Youn Sun Nah

15/10/2017

Salle des fêtes - Schiltigheim

Par Jean-Philippe Haas

Photos: Samson Kadouche

Site du groupe : https://www.younsunnah.com/

La tournée marathon de la Sud-Coréenne Youn Sun Nah passait, ce 10 octobre 2017, par la salle des fêtes de Schiltigheim. L’une des plus grandes artistes du jazz vocal actuel venait défendre sur scène son superbe She Moves On, un album marqué avant tout par les songwriters emblématiques américains. Devant une salle comble et conquise d’avance, la plus francophile des chanteuses de jazz a offert une performance flamboyante.

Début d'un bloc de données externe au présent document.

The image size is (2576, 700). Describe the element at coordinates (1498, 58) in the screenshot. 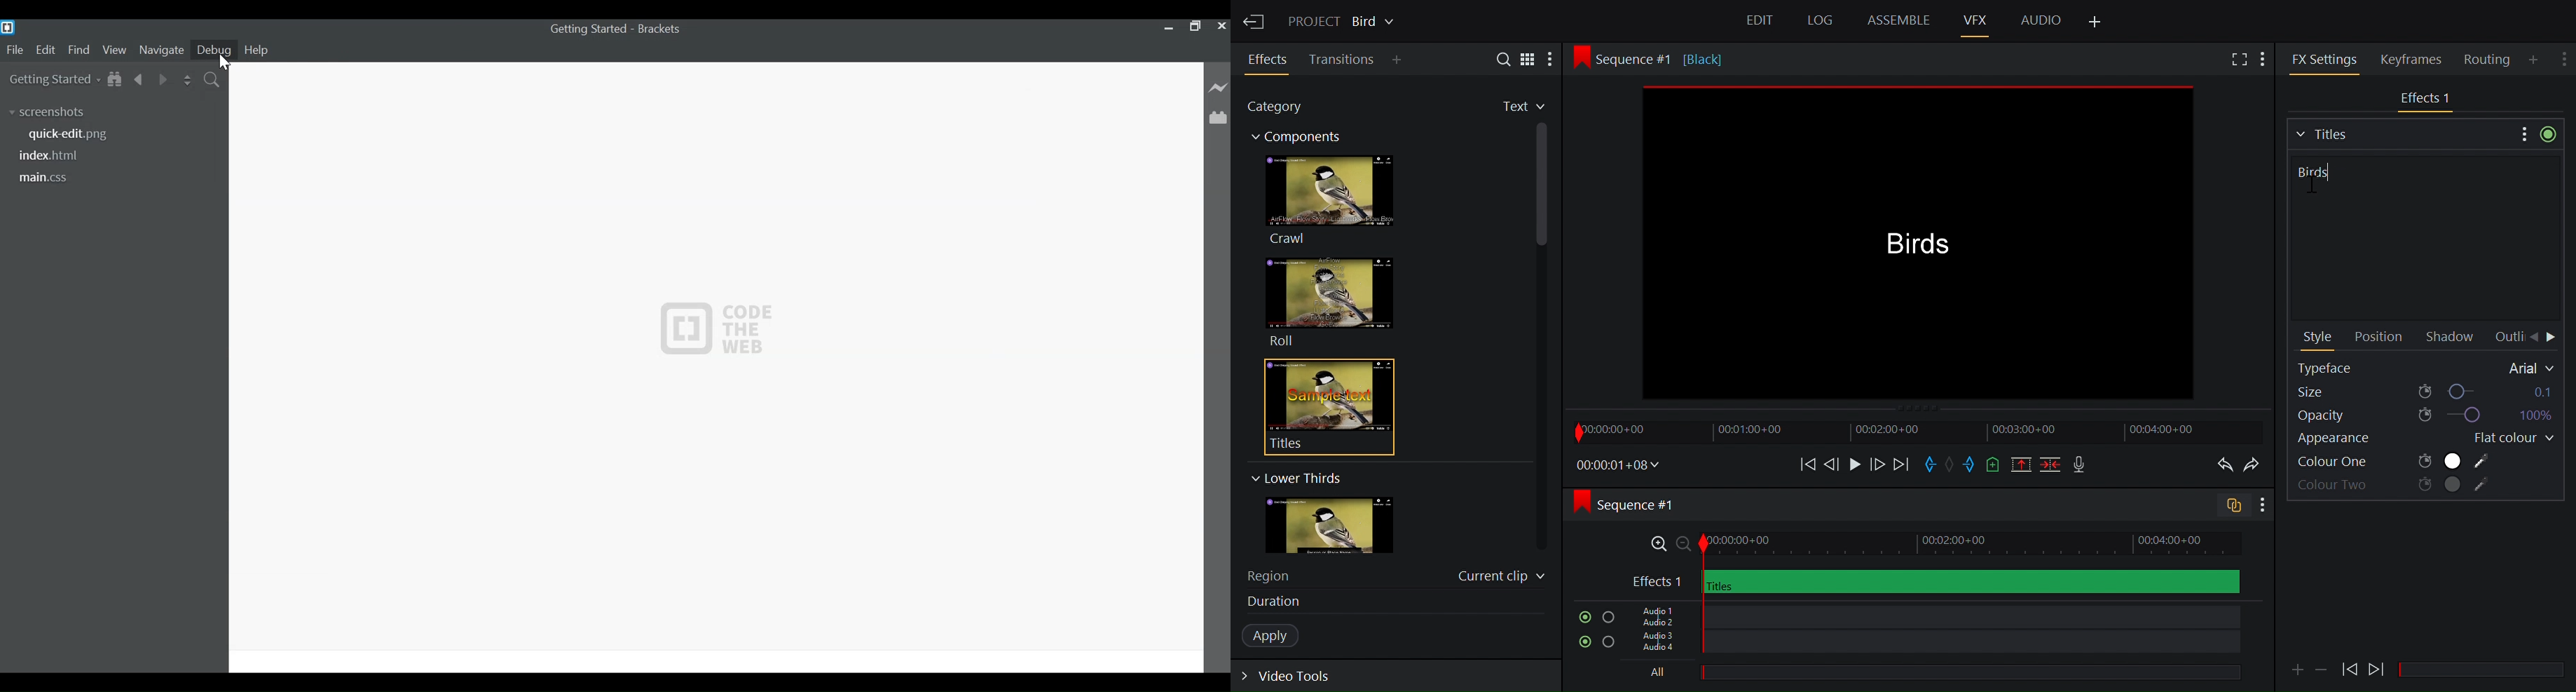

I see `Search` at that location.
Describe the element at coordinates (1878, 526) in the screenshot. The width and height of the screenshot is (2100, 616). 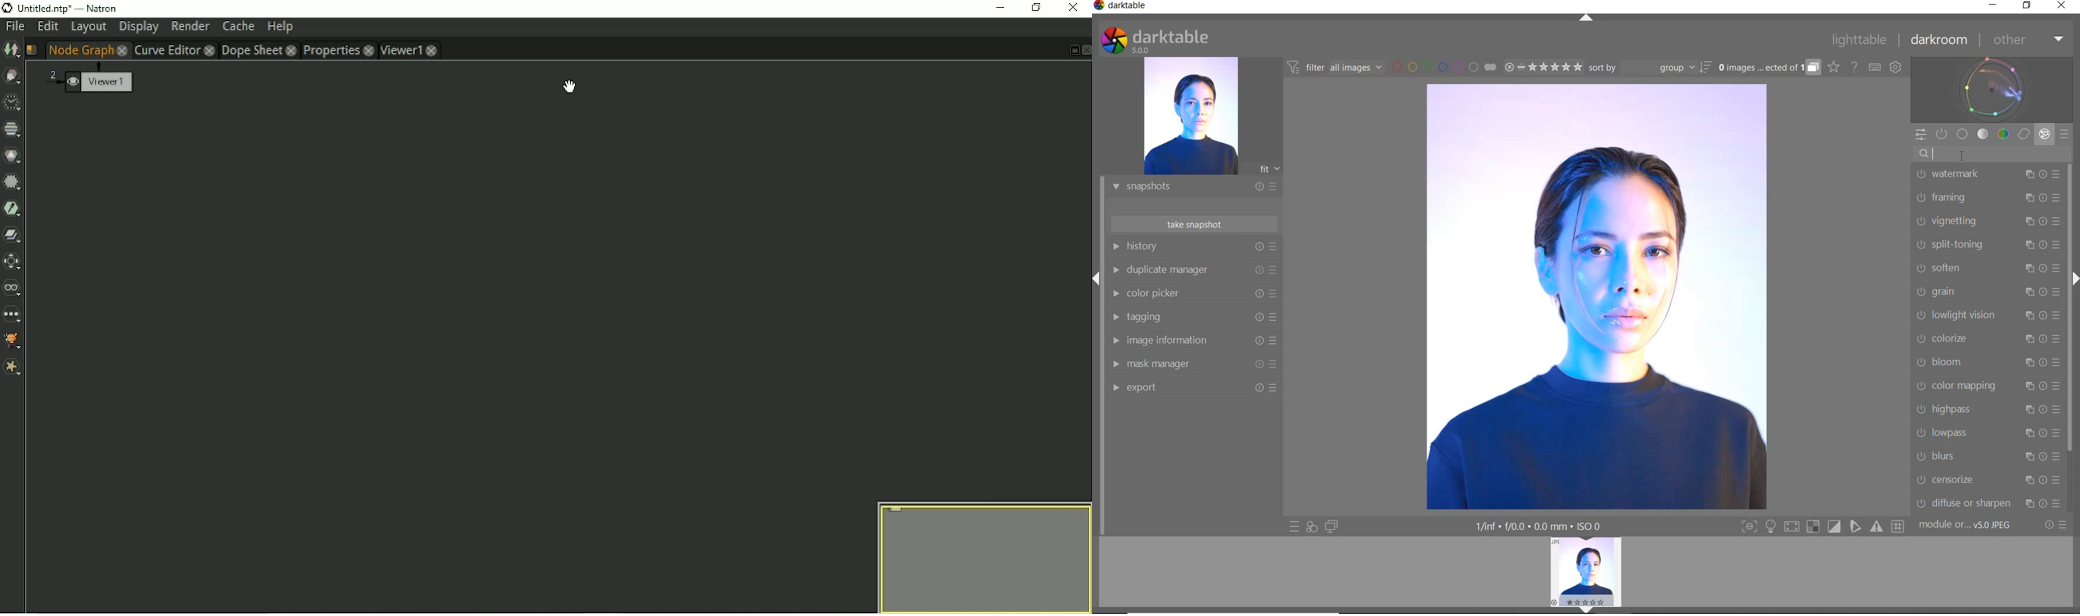
I see `Button` at that location.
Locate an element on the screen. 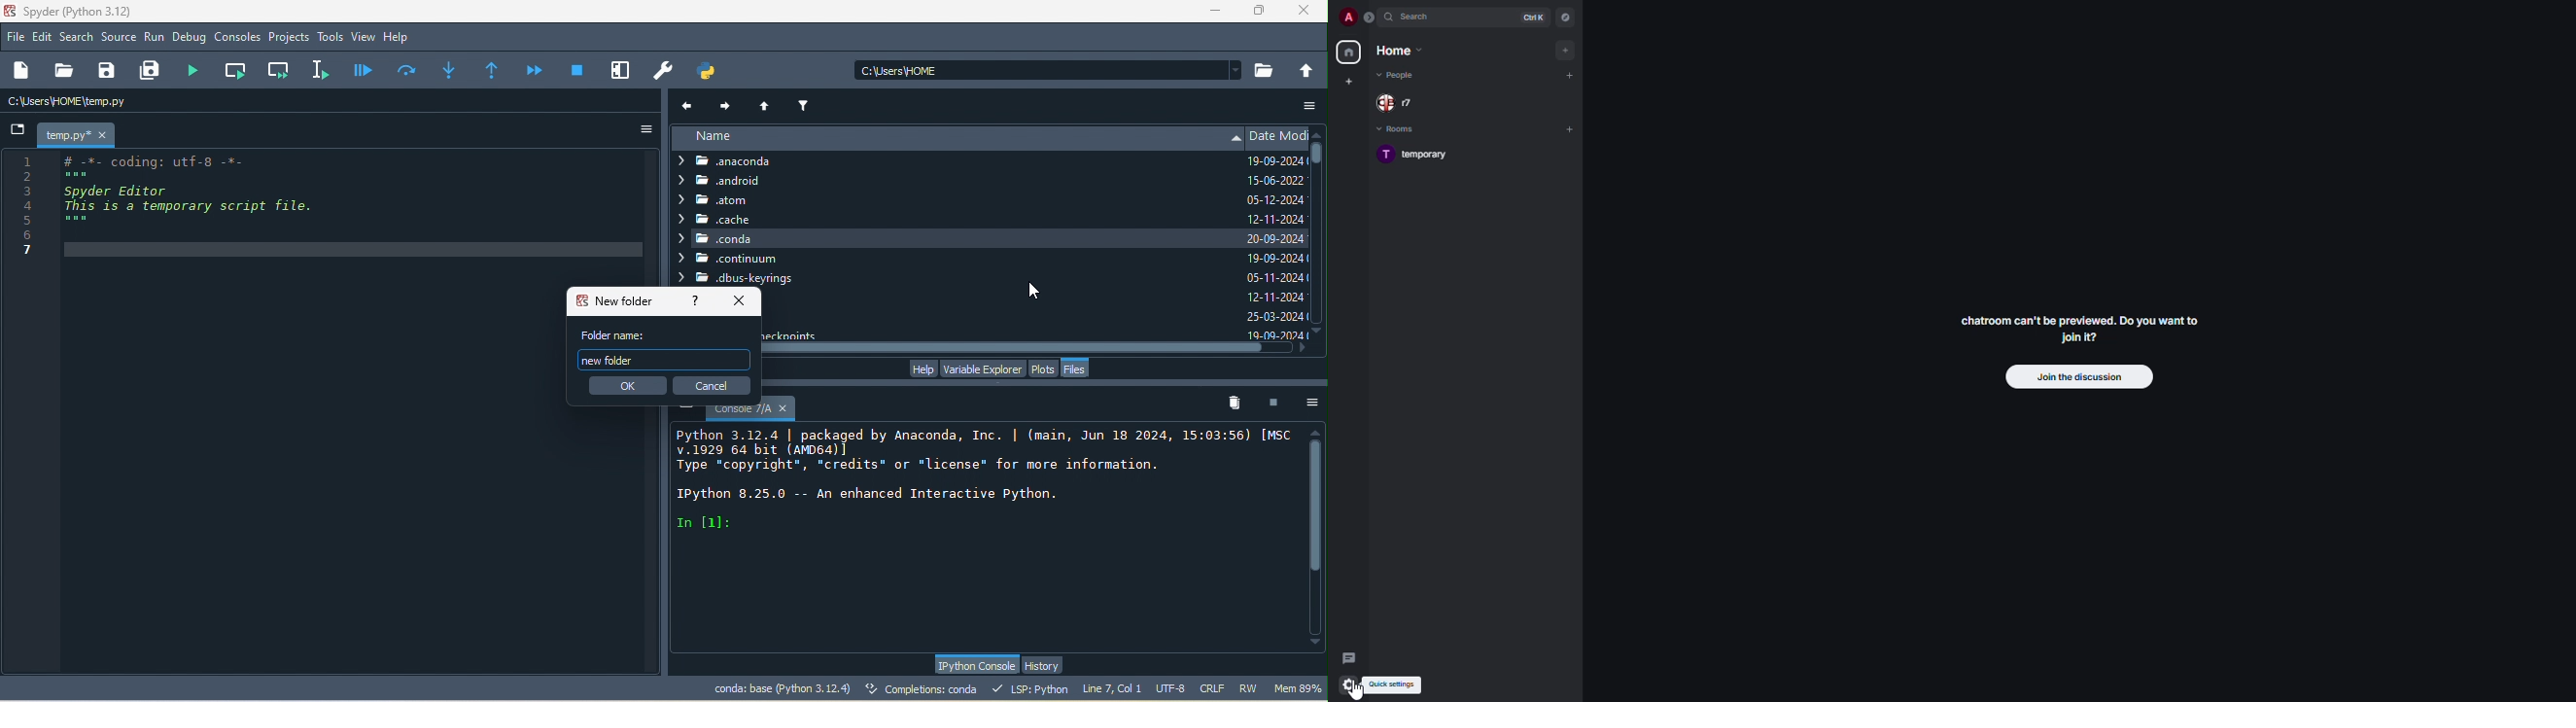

Des quatre musiciens qui l’accompagnent, seul Brad Jones à la contrebasse figure sur le disque. L’incontournable Frank Woeste au piano et Fender Rhodes, Tomek Miernowski aux guitares et Ben Perowsky à la batterie complètent donc le groupe de la tournée. D’une petite voix presque murmurée en français, langue dans laquelle elle s’exprime aisément, Youn Sun Nah salue le public alsacien avant d’entamer son tour de chant. Celui-ci sera d’une intensité rare. Car si son dernier album comporte de nombreuses reprises, la chanteuse réussit à transfigurer chaque titre, grâce à la puissance et l’expressivité de sa voix, à lui donner un nouveau relief, tel ce « Drifting » de Jimi Hendrix où elle monte de façon vertigineuse dans les aigus, à la lutte avec la guitare déchaînée de Tomek Miernowski sur un final éblouissant. Et puis il y a bien évidemment « She Moves On » de Paul Simon. Ce titre est placé sous le signe de l’enthousiasme, du swing, avec une interprète qui lâche les chevaux non seulement vocalement, mais également physiquement, quitte à sortir du périmètre sécurisé de son pied de micro.

La qualité de l’acoustique participe largement à la fête : malgré le contraste parfois important entre les titres, le son est parfait, équilibré, ce qui est loin d’être la norme actuellement, même dans le jazz. Tout est donc réuni pour faire de ce concert un moment inoubliable. Le public est promené en permanence de moments recueillis, presque solennels, en jaillissements d’énergie positive, comme cette version explosive de « Take Me To The River » d’Al Greene. C’est que l’électricité s’accorde autant que les sonorités acoustiques avec la voix de la Coréenne, parfaitement à l’aise dans ces registres très différents. Timbre éraillé de crooner ou chant limpide et haut perché, Youn Sun Nah marie technique parfaite et exaltation, menant les spectateurs à travers un large spectre émotionnel jusqu’à leur donner le frisson. Qu’il s’agisse de « No Other Name », un duo intimiste avec Tomek Miernowski, sorte de ballade triste aux reflets country (et popularisé par Peter, Paul & Mary dans les années soixante) ou d’une composition enjouée et très rythmée comme « Momento Magico » d’Ulf Wakenius où tous les musiciens s’en donnent à cœur joie, la chanteuse ravit la salle avec un organe vocal qui semble capable de tout. On n’est même pas surpris de l’entendre reprendre d’une voix rocailleuse le « Jockey Full of Bourbon » de Tom Waits (qui figure sur l’album Voyage de 2008), mais simplement subjugué par la performance et convaincu de participer à un grand moment de musique.

En premier rappel, « The Dawntreader » de Joni Mitchell semble conclure le spectacle en apothéose. Le public est debout et applaudit à tout rompre, jusqu’à ce que l’artiste réapparaisse pour démentir presque timidement qu’il s’agissait du dernier morceau. Le vrai final, ce sera une sublime reprise de « Avec le temps » de Léo Ferré, chargée de conviction et d’émotion, ultime démonstration du talent hors du commun de Youn Sun Nah.